To get the most value out of big data, you need to think small
For all the value that the enormous amount of data available today can bring to retailers, it brings just as much hardship.
In fact, the amount of data in play combined with the mounting pressure to use that data in innovative ways have become so overwhelming that they’re actually paralyzing.
Has Big Data Become Too Big?
We’ve been talking about big data for years now, swooning over its ability to help us make smarter decisions that lead to measurably better results. But has big data gotten too big for its own good? In many cases, data has become so unwieldy that marketers are simply immobilized when trying to figure out how to actually understand what it all means and use it to take action.
Most often, this immobilization happens when companies try to boil the ocean with a massive project to get all of their data in a single place. These CIO-led integration efforts require an “all hands on deck” approach and can take years to deliver any results.
Fundamentally, there’s nothing wrong with this big-bang approach. In a cross-channel world, getting all of your data into one place makes a lot of sense. However, it’s not the only way to put all of the consumer data you’ve collected to good use. And it’s certainly not the fastest way to do so.
Putting Big Data Into Action Requires Thinking Small
When all is said and done, it turns out that the best way to get value out of big data quickly is to think small. And this “think small” approach extends to both data projects and decision-making.
In terms of data projects, taking an iterative approach by collecting data from a handful of systems rather than combining every piece of data allows you to make a big impact in a short timeframe. For instance, one good place to start is to combine your ESP data with web analytics or loyalty data. In contrast to the boil the ocean approach, you can implement this iterative method quickly and do so with fewer stakeholders.
Looking at decision-making, a lot of teams start by asking “what do we want to know?” which is as loaded a question as I’ve ever heard. Instead, marketers would be better served by starting with very small, very specific questions. For example, think about a new product launch. You might ask questions like:
- Who would be most interested in this product?
- Which of those customers are most valuable to me?
- How can I make those customers feel like they’re getting more value from our brand? Should we let them buy a day in advance? And what’s the best way to tell them that — over Facebook? Over email?

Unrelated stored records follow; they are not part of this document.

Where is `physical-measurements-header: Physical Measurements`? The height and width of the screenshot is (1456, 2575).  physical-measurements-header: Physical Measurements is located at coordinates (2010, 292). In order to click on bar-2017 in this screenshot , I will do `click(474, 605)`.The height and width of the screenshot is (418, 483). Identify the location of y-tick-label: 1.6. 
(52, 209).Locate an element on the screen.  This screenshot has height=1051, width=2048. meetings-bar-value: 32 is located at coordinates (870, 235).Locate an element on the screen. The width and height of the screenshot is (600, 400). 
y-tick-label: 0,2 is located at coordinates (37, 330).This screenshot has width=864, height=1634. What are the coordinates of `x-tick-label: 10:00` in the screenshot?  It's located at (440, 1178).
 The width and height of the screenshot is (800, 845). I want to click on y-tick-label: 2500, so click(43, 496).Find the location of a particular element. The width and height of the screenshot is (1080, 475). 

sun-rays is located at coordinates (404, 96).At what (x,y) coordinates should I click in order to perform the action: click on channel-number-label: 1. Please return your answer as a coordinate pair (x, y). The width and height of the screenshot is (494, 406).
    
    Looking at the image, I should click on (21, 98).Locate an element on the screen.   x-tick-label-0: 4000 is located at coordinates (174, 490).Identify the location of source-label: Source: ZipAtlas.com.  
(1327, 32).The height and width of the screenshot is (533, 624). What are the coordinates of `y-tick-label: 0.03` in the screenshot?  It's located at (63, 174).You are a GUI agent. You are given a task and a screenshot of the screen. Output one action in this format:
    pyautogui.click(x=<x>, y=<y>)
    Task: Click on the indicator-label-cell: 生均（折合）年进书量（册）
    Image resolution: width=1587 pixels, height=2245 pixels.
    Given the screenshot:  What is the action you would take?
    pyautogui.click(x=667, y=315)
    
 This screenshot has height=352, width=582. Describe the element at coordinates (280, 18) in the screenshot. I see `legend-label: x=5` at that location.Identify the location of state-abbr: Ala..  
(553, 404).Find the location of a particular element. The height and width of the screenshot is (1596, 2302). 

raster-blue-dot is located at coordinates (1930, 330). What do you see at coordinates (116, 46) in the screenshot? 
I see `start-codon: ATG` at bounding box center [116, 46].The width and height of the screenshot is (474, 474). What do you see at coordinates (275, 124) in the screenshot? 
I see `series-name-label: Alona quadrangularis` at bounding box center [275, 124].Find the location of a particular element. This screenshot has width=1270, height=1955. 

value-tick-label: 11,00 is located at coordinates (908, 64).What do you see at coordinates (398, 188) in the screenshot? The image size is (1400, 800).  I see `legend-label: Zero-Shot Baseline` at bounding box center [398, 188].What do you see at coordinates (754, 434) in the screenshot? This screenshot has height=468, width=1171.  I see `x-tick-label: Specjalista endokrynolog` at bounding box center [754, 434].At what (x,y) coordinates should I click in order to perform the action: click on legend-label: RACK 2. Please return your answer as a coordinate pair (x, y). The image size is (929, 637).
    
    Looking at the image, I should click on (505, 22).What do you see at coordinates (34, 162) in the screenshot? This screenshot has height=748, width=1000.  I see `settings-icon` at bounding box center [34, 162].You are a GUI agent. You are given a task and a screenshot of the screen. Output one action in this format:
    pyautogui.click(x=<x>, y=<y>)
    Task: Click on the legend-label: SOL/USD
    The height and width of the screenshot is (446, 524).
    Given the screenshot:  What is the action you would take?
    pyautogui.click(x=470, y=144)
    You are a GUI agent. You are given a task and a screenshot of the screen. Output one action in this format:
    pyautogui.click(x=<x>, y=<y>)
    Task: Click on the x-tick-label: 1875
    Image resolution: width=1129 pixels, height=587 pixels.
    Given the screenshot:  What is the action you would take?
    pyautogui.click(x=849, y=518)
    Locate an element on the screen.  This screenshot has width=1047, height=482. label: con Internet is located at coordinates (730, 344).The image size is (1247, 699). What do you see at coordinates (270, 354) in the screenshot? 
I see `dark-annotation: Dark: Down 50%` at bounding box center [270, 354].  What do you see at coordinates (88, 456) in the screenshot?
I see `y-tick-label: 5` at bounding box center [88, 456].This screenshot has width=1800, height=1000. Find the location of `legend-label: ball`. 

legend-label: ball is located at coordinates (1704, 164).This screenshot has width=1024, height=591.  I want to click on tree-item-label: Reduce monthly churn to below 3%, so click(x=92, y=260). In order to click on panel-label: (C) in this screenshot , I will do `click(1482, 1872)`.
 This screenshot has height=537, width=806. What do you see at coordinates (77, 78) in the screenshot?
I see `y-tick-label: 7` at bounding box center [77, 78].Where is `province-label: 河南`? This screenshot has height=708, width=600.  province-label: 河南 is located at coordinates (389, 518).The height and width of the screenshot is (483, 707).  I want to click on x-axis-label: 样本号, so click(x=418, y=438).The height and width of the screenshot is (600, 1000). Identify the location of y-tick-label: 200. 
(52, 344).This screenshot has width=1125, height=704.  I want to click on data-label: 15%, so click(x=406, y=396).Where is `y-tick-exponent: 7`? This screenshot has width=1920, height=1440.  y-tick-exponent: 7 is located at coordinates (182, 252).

- When it comes time to mark down the product, which of our customers are most price sensitive (and therefore most likely to be interested)?
Breaking down what you need to do into such specific questions makes approaching all of the data you have much less intimidating, ultimately allowing you to use your data in a smart way that delivers results.
Empowering Users to Make Data-Backed Decisions
In the abstract, thinking small makes a lot of sense. But even if the “think small” approach is far simpler than a big-bang effort, you still need the right tools and processes in place to make it happen.
Specifically, using data to augment decisions will inevitably require a cultural change. Marketing has traditionally been a very creative-driven field, especially in the retail space. And while creativity remains critical, teams need to start balancing creative ideas with data-backed decisions.
Getting your team accustomed to answering questions with data requires a shift in culture around how people think about, engage with and use data. That said, once everyone starts to see how easy it can be and the astounding results it can deliver, it becomes an easy sell.